* **Blok Teks**:
☆ ☆ ☆ ☆ ☆ ☆ ☆

Saturday, June 6, 2020

Menemukan Pengganti Tri (I)


     Setelah nyaman selama 3 tahun bersama Tri akhirnya dengan terpaksa kini tiba waktunya untuk berpisah juga. Penyebabnya sudah jelas, “dihapuskannya” paket legend 2,5 GB 24 jam all network per hari Rp 2000. Tri telah mengganti paket ini dengan paket baru yang sama-sama mendapatkan 2,5 GB tetapi dengan pembagian waktu dimana 2 GB hanya bisa digunakan pada pukul 1-9 sedangkan 0,5 GB bisa 24 jam. Bukan cuma itu tetapi juga menaikkan harganya menjadi Rp 3000. Spontan aksi blunder Tri ini menuai banyak protes dari banyak pelanggannya. Kalau dilihat dari jumlah user yang protes di akun medsos Tri, saya hanya tidak menyangka jika pengguna paket legend bisa sebanyak itu. Setahu saya memang tidak ada operator lain yang berani mengeluarkan paket sebaik ini. Baru Smartfren yang berani mengeluarkan kuota 1 GB/hari dengan harga yang relatif sama (yang otomatis orang akan lebih memilih Tri yang lebih banyak kuotanya 2,5 GB). Sejujurnya memang banyak orang memilih paket legend ini bukanlah karena jaringan Tri yang hebat tetapi lebih karena murah saja. Memang sih terasa ada penurunan kecepatan internet Tri belakangan ini jadi hanya mentok 3 mbps saja buat browsing yang setara dengan HSDPA (walaupun sinyal LTE).  

     Menurut saya paket legend ini adalah paket internet termurah yang pernah saya gunakan. Berkat paket ini kebutuhan berinternet orang serumah bisa tercukupi. Walaupun terkadang kurang tetapi tak parah. Pokoknya mantap banget sampai segitu nyamannya saya jadi takut kalau Tri akan menghapus paket ini tetapi saya sadar nothing lasts forever. Makanya ketika Tri kemudian benar-benar menghapus paket ini saya tidak begitu kaget. Yang mengesalkan hanyalah mengapa pemberitahuannya sangat mendadak sekali hanya beberapa jam sebelum diberlakukan.

☆ ☆ ☆ ☆ ☆ ☆ ☆

* **Blok Data**:

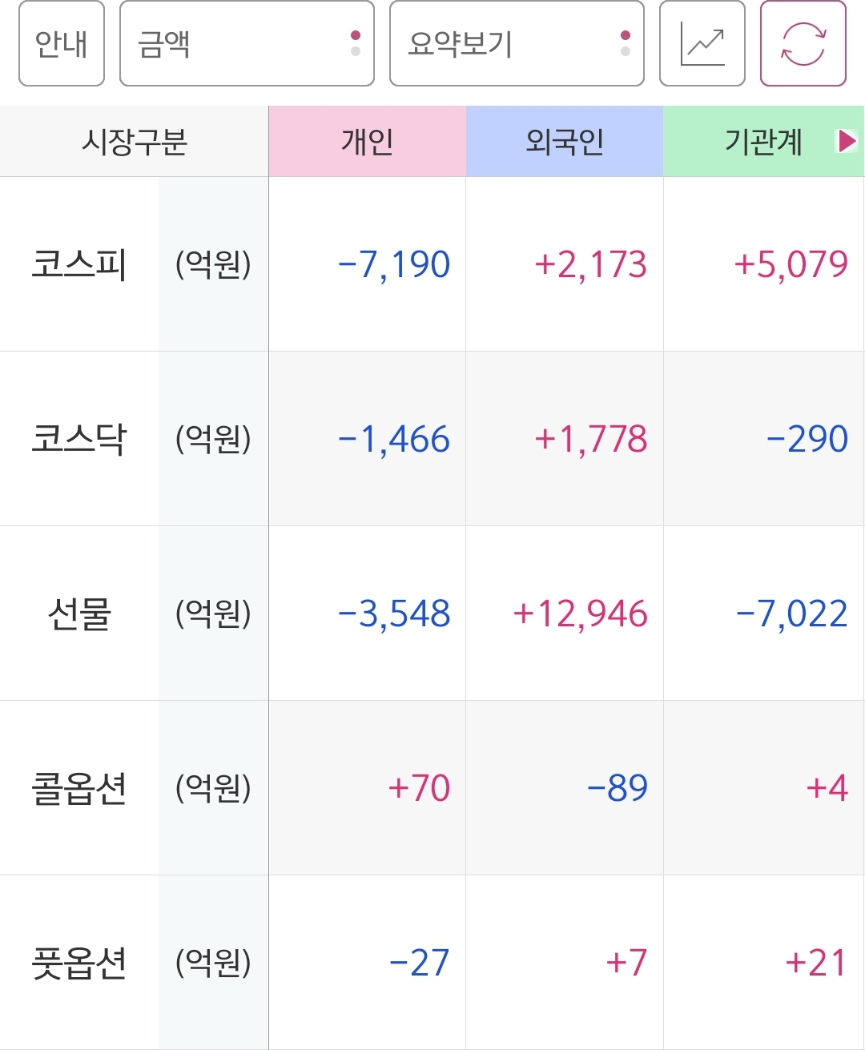This screenshot has height=1050, width=865.
Task: Select the 개인 column header
Action: tap(368, 141)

☆ ☆ ☆ ☆ ☆ ☆ ☆

* **Petunjuk Tugas**:
1. Perbarui bagian teks tentang paket Tri dari "Menurut saya paket" sampai "jam sebelum diberlakukan.", dengan mengganti "mantap banget" menjadi "keren sekali".
2. Menurut teks tentang paket Tri, berapa harga paket baru yang menggantikan paket legend?
Materi tersebut terpisah dari teks tentang paket Tri.

* **Jawaban Tugas**:
1.
Menurut saya paket legend ini adalah paket internet termurah yang pernah saya gunakan. Berkat paket ini kebutuhan berinternet orang serumah bisa tercukupi. Walaupun terkadang kurang tetapi tak parah. Pokoknya keren sekali sampai segitu nyamannya saya jadi takut kalau Tri akan menghapus paket ini tetapi saya sadar nothing lasts forever. Makanya ketika Tri kemudian benar-benar menghapus paket ini saya tidak begitu kaget. Yang mengesalkan hanyalah mengapa pemberitahuannya sangat mendadak sekali hanya beberapa jam sebelum diberlakukan.

2. Rp 3000.